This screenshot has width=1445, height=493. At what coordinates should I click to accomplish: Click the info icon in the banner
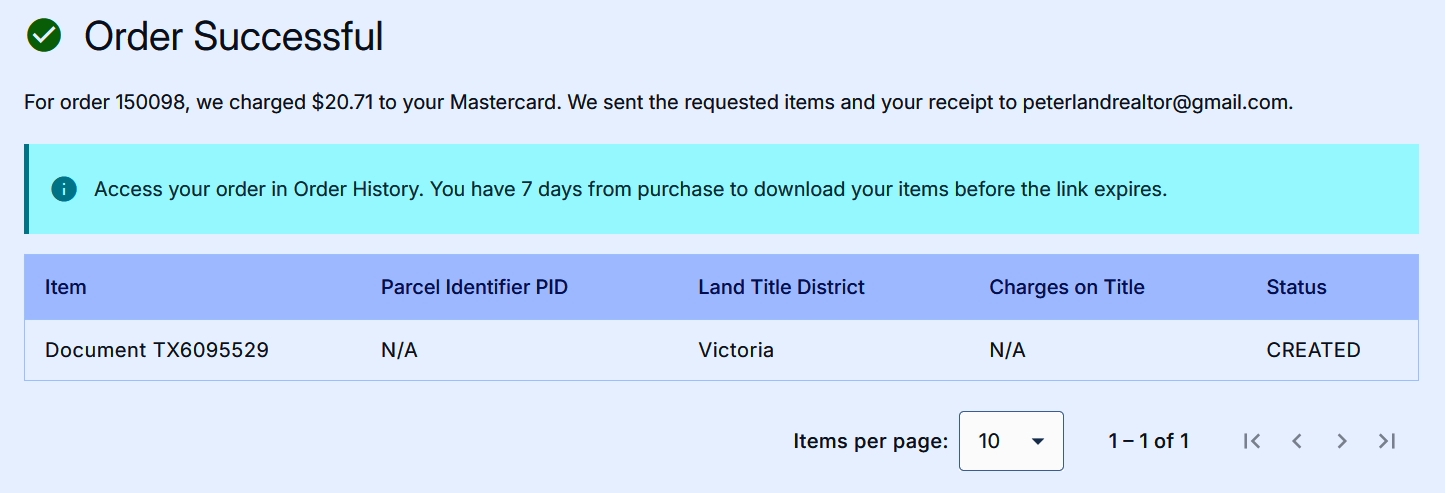[64, 189]
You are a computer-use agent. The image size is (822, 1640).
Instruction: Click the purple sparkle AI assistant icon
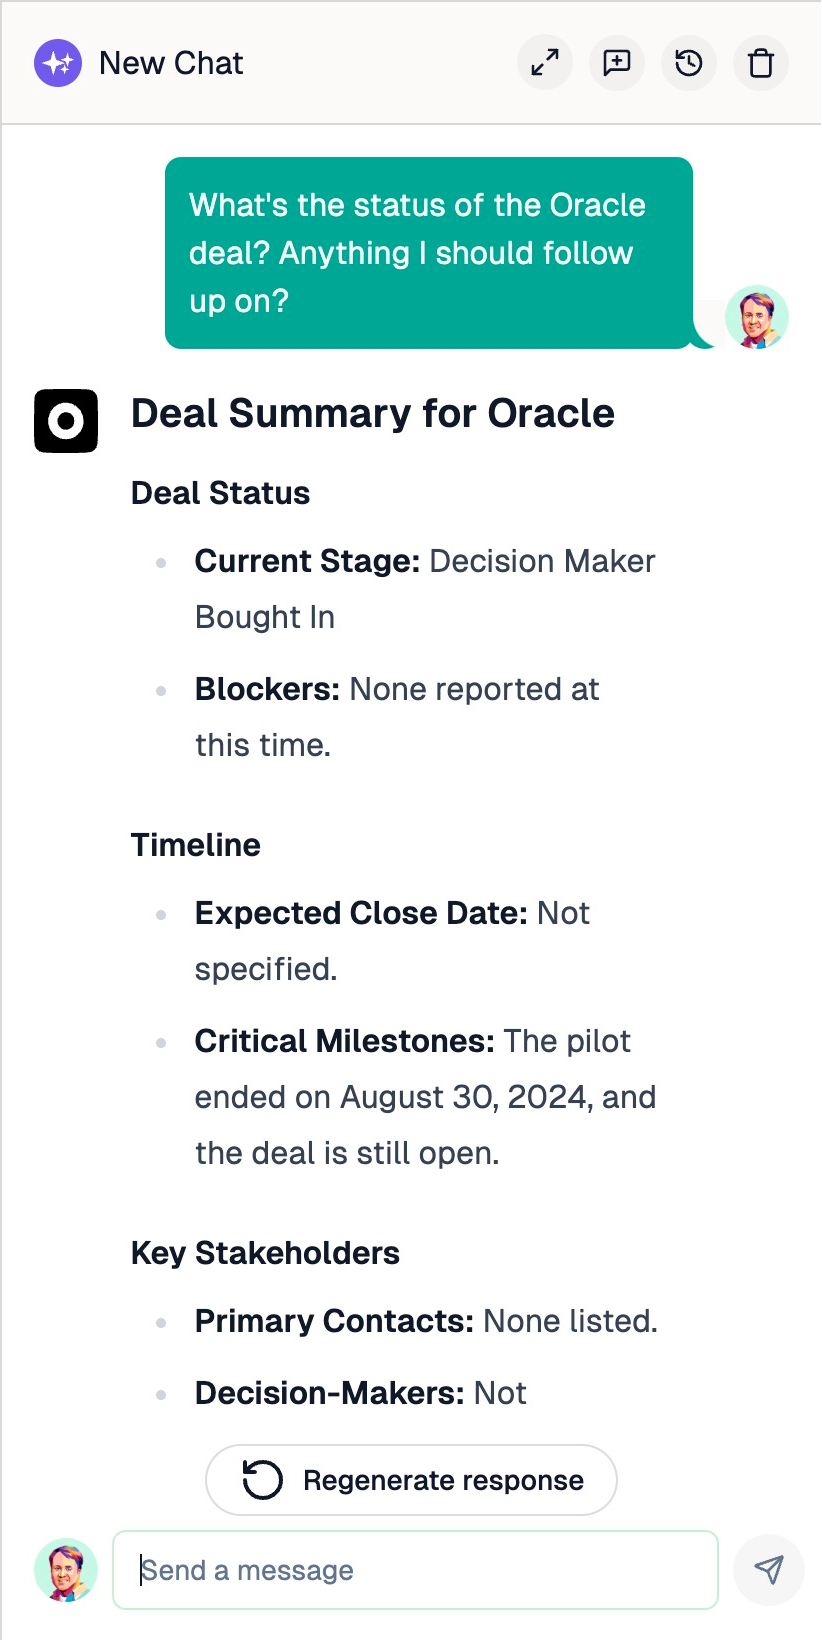point(58,63)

————————

#### Task prompt
Could you copy every line of the records above word for word, leaving out the pictures?

#### Reply
This screenshot has width=1445, height=493. At what coordinates should I click to accomplish: Click the info icon in the banner
[64, 189]
You are a computer-use agent. The image size is (822, 1640).
Instruction: Click the purple sparkle AI assistant icon
point(58,63)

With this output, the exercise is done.